Search the records below for the string "agent", and report each line that contains it.

####

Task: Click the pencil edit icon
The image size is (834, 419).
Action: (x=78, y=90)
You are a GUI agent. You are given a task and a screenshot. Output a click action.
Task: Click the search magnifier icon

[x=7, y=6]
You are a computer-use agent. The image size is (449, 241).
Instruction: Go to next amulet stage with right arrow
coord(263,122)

####

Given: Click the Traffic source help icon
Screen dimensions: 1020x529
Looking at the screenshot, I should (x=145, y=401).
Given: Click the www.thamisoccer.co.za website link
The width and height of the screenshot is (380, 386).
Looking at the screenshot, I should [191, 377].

####

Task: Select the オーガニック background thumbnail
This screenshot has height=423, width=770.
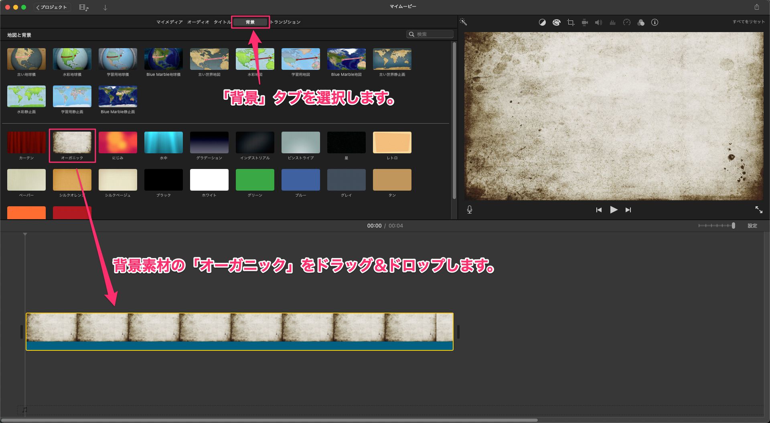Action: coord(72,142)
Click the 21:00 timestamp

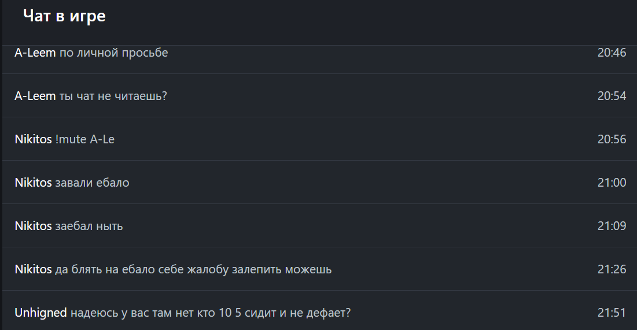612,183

####

= Solution =
You are a GUI agent. You are given a task and a screenshot. Output a click action.
You are a computer-use agent. The image size is (449, 241).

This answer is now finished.